The four equations derived last week provide us with a way of computing the gradient of the cost function. Let us write this out in the form of an algorithm.

First, we set up the input data \( \boldsymbol{x} \) and the activations \( \boldsymbol{z}_1 \) of the input layer and compute the activation function and the pertinent outputs \( \boldsymbol{a}^1 \).

Secondly, we perform then the feed forward till we reach the output layer and compute all \( \boldsymbol{z}_l \) of the input layer and compute the activation function and the pertinent outputs \( \boldsymbol{a}^l \) for \( l=2,3,\dots,L \).
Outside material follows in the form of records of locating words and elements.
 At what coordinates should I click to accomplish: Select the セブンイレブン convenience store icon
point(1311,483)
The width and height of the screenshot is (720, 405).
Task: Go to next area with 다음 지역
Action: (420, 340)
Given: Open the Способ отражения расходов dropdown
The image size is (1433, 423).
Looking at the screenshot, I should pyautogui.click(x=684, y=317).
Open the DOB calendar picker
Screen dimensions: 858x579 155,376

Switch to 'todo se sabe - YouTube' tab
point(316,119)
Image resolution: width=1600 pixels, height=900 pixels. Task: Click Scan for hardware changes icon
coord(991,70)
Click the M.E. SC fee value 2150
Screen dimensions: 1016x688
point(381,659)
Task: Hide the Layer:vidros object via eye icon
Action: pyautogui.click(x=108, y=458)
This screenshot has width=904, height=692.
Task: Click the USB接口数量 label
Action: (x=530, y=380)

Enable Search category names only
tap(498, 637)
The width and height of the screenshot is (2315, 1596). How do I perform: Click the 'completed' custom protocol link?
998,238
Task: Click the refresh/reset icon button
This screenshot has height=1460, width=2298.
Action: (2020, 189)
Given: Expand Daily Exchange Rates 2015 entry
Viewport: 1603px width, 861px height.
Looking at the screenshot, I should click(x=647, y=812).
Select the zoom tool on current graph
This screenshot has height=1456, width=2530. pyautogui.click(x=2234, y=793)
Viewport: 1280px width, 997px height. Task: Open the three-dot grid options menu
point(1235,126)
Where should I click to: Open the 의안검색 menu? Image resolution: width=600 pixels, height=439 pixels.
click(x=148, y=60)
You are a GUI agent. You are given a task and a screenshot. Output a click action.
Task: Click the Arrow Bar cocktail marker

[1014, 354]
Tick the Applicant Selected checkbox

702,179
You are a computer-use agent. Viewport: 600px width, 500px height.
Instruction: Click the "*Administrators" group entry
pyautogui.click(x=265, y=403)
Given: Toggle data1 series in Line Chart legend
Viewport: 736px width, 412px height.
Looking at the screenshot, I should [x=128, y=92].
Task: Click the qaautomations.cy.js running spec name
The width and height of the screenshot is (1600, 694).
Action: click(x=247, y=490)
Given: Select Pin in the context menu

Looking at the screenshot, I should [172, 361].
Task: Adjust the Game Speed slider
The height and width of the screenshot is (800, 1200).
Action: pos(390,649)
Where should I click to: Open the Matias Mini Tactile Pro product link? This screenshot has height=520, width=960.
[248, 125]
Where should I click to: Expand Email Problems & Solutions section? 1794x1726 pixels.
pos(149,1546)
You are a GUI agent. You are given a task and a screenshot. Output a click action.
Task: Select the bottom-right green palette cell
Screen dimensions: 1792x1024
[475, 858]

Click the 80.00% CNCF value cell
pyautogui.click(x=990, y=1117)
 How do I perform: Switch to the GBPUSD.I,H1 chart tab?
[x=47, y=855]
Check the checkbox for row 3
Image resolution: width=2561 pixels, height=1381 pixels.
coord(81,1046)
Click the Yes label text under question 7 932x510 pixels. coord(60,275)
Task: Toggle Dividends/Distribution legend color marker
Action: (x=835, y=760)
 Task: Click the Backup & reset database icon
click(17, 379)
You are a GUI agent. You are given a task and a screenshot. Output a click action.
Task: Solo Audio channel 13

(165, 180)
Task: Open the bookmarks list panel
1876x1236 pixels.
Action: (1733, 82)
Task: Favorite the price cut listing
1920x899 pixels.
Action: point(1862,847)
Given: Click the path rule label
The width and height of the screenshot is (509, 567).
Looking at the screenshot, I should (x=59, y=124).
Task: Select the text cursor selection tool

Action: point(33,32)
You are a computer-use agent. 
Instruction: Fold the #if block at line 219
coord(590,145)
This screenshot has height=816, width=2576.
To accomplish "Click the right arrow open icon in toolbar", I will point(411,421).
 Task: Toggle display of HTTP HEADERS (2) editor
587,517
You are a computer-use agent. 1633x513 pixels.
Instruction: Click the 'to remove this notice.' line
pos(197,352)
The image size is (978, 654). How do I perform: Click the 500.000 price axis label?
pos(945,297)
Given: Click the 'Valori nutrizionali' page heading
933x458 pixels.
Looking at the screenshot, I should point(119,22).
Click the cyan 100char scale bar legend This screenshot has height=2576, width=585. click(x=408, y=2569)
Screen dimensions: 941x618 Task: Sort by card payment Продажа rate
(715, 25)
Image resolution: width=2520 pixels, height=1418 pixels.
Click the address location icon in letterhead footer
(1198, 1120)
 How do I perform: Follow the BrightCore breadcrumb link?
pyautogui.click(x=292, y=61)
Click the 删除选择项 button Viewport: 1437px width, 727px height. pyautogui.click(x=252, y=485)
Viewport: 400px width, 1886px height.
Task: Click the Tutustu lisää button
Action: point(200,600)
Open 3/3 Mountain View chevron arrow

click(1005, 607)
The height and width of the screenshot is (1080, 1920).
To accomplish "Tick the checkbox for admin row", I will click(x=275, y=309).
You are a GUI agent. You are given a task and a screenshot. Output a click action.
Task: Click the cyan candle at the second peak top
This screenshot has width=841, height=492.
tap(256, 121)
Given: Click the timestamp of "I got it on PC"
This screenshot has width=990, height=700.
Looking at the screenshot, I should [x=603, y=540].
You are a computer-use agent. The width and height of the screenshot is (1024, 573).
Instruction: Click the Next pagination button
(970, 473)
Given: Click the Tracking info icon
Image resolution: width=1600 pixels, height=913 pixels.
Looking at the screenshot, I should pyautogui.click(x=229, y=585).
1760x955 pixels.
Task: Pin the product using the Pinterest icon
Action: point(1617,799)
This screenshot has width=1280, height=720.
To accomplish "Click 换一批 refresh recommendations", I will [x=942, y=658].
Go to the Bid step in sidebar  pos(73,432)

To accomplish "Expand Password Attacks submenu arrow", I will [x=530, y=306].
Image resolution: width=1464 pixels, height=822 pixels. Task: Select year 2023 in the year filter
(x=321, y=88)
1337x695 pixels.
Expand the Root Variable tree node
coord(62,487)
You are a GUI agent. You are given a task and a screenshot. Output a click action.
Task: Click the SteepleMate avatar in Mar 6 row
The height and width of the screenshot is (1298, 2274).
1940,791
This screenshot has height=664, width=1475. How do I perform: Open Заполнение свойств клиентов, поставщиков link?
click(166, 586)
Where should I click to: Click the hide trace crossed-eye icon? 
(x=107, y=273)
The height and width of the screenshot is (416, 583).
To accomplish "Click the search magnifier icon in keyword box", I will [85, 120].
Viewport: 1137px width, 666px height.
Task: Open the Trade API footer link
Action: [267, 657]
Thereafter we compute the ouput error \( \boldsymbol{\delta}^L \) by computing all

$$ \delta_j^L = f'(z_j^L)\frac{\partial {\cal C}}{\partial (a_j^L)}. $$

Then we compute the back propagate error for each \( l=L-1,L-2,\dots,2 \) as

$$ \delta_j^l = \sum_k \delta_k^{l+1}w_{kj}^{l+1}f'(z_j^l). $$

Finally, we update the weights and the biases using gradient descent for each \( l=L-1,L-2,\dots,2 \) and update the weights and biases according to the rules

$$ w_{jk}^l\leftarrow = w_{jk}^l- \eta \delta_j^la_k^{l-1}, $$ $$ b_j^l \leftarrow b_j^l-\eta \frac{\partial {\cal C}}{\partial b_j^l}=b_j^l-\eta \delta_j^l, $$

The parameter \( \eta \) is the learning parameter discussed in connection with the gradient descent methods. Here it is convenient to use stochastic gradient descent (see the examples below) with mini-batches with an outer loop that steps through multiple epochs of training.